We are left no doubts as to his opinion of Claire, whom he is having watched at all hours. He tells her to her face that he suspects her of being an English spy. It is pretty clear that the men of the castle, with the exception of Jamie, harbor a severe distrust of the mysterious Claire, opinions that are not helped by her rather poor attempts to explain her appearance in her shift in the woods outside of Inverness.

The episode is most notable for its depiction of its assortment of women. In addition to the anachronistic Claire, who is too strong-willed, too confounding, and too English for her own good, there are about four other interesting women who figure in the episode. First, there is the maternal Mrs. Fitz, clearly the one who runs the castle, who sees to Claire's well-being as best she can, including the brewing of healing herbs. Then there is the townswoman, Geillis Duncan, who denies being a witch, in spite of her extensive knowledge of poisons and abortion-causing herbs, and her apparent inability to look anyone straight in the eye. The lady of the castle, despite her straight talk and proclivity to toss rolls as the dinner table, seems to be harboring a secret about her son Hamish, which may involve her brother-in-law Dougal. And the accused girl who is saved from a lashing by Jamie (and who visits him after hours to "voice" her appreciation - off screen, sadly), who is Mrs. Fitz' granddaughter. One is left with the distinct impression that the female members of the clan have many secrets up their tartan sleeves.

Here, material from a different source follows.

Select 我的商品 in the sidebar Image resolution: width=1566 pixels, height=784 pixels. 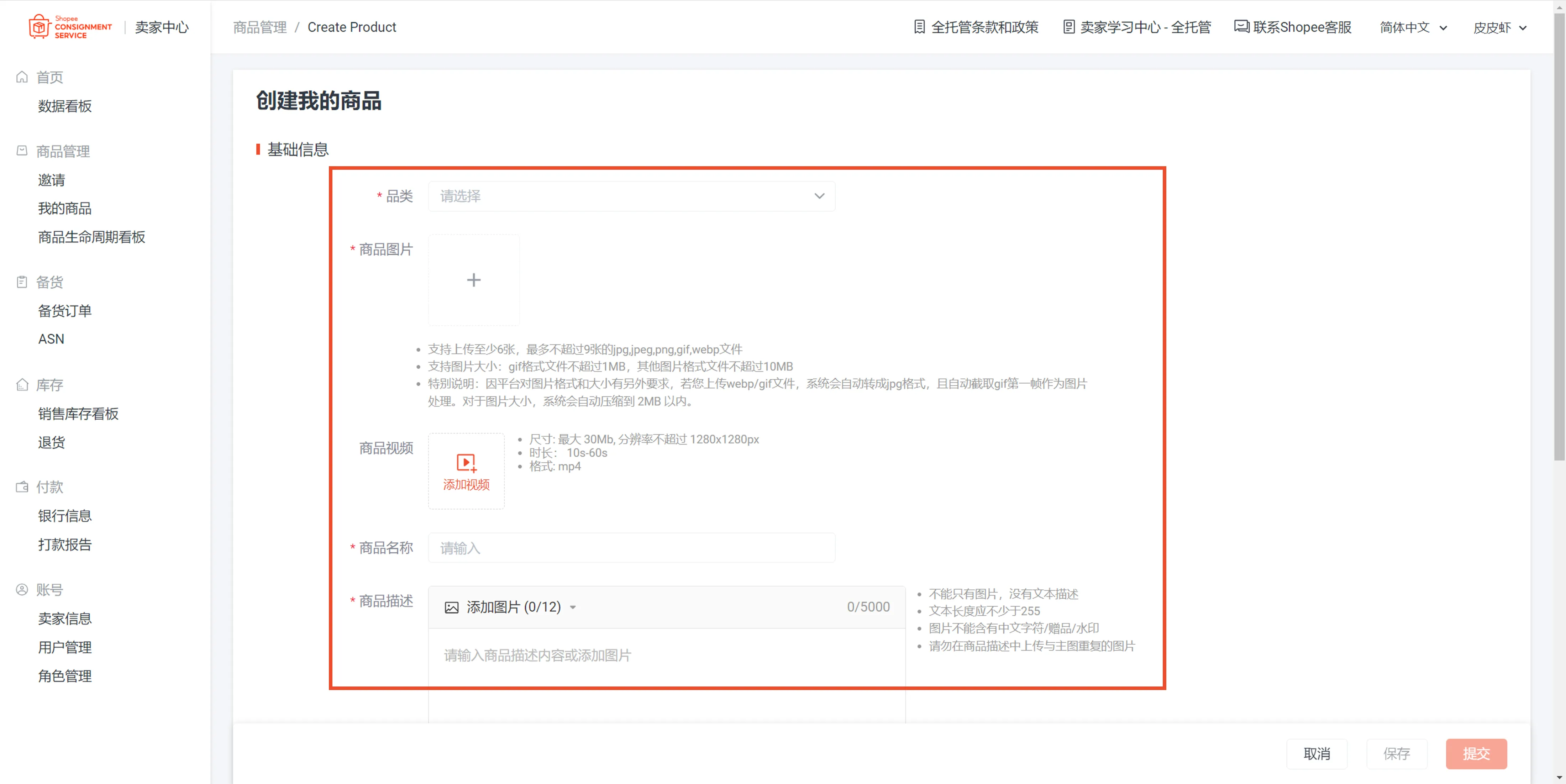click(64, 208)
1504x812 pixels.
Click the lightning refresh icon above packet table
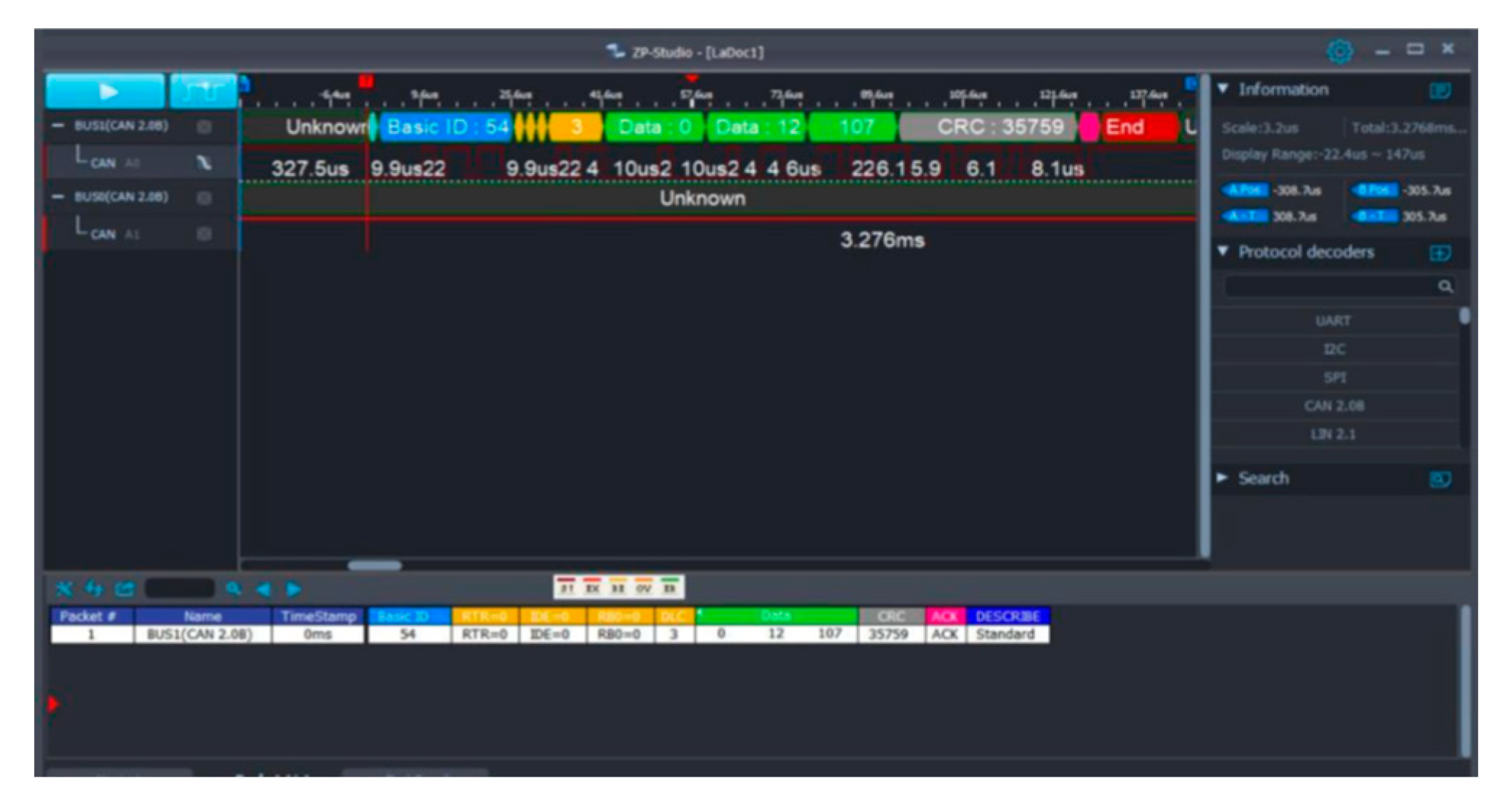[94, 589]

After Claire bids a bittersweet farewell to Jamie, a short scene that acknowledges the growing attraction between the two, but before she boards the wagon to Inverness, she is brought by Dougal into the same basement room where she and Frank had a romantic, if unhygienic interlude in the ruins. There, Colum informs her that the room is the castle surgery and that the castle is in need of a surgeon/healer, a role that Claire will fill, whether she wishes to or not. She is left abandoned in the dark surgery as the episode fades to black.